Both interpretations are very logical. Proving one right does not prove the other wrong. There are people from all part of the world and in different disciplines, their convention or in this case more of instinction will differ.
The problem is no one has the authority to universally decide which interpretation is "right", it is just a short ASCII string with no context at all. If you are a math teacher you can probably force the interpretation in your class if they want your grade. If you design your own programming language or calculator you can specify how this should be parsed by your grammar. If your are a journal editor you can write a guideline or probably best reject the paper and tell them to get an equation editor. But none of this hold across all field. If International Mathematical Union passed some resolution regarding this, maybe people will respect it, but remember what happened when they say Pluto is not a planet.
Judging from the poll, I would say there is no "now common way of interpreting it". 80% is not common enough. If your project have a simple but important expression that only 80%, or 20% qualified worker that can get it right by instinct, you are going to loss money, lives, and have a bad time.

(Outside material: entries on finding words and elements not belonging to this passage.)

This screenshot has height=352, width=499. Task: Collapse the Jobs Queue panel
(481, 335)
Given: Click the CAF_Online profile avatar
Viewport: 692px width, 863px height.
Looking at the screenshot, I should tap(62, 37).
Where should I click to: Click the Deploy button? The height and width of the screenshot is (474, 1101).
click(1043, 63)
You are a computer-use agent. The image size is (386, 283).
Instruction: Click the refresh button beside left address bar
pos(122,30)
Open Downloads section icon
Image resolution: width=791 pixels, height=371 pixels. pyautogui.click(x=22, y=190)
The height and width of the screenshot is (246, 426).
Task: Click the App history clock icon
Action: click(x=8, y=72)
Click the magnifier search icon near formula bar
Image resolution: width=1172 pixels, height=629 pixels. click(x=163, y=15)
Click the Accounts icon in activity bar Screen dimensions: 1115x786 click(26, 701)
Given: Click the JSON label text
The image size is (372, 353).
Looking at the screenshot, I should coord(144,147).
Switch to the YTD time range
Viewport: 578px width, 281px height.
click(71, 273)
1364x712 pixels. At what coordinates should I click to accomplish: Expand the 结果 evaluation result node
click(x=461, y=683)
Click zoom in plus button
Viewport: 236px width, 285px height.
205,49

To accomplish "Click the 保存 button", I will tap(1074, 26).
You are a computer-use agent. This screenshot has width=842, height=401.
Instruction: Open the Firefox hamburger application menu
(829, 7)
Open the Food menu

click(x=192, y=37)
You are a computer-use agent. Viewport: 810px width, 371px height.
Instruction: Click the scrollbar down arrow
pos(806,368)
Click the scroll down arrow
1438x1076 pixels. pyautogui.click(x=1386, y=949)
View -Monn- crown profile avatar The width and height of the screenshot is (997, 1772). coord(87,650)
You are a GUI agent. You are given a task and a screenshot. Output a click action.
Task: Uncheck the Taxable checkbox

Conventions regarding these less used subjects evolve very slow because we shun them. Sane usage will produce same result for both interpretation so we normally don't have to debate over it. I think the "more common way of interpreting it" is "Don't do this". Make your expression/program easy to do right and hard to do wrong. I personally add parenthesis whenever in doubt, split complex expressions into smaller steps, and even add a link in the comment to the actual human-readable equation. I've wrote an C++ compiler and don't even remember the operator precedence, I consider those knowledge dangerous to rely upon.
This expression is just like the gold white/black blue dress. People are crazy about it because they think "this is so simple how could you get it WRONG". In the end it was just a badly taken photo.
Your answer is correct, but mine is MORE correct[citation needed].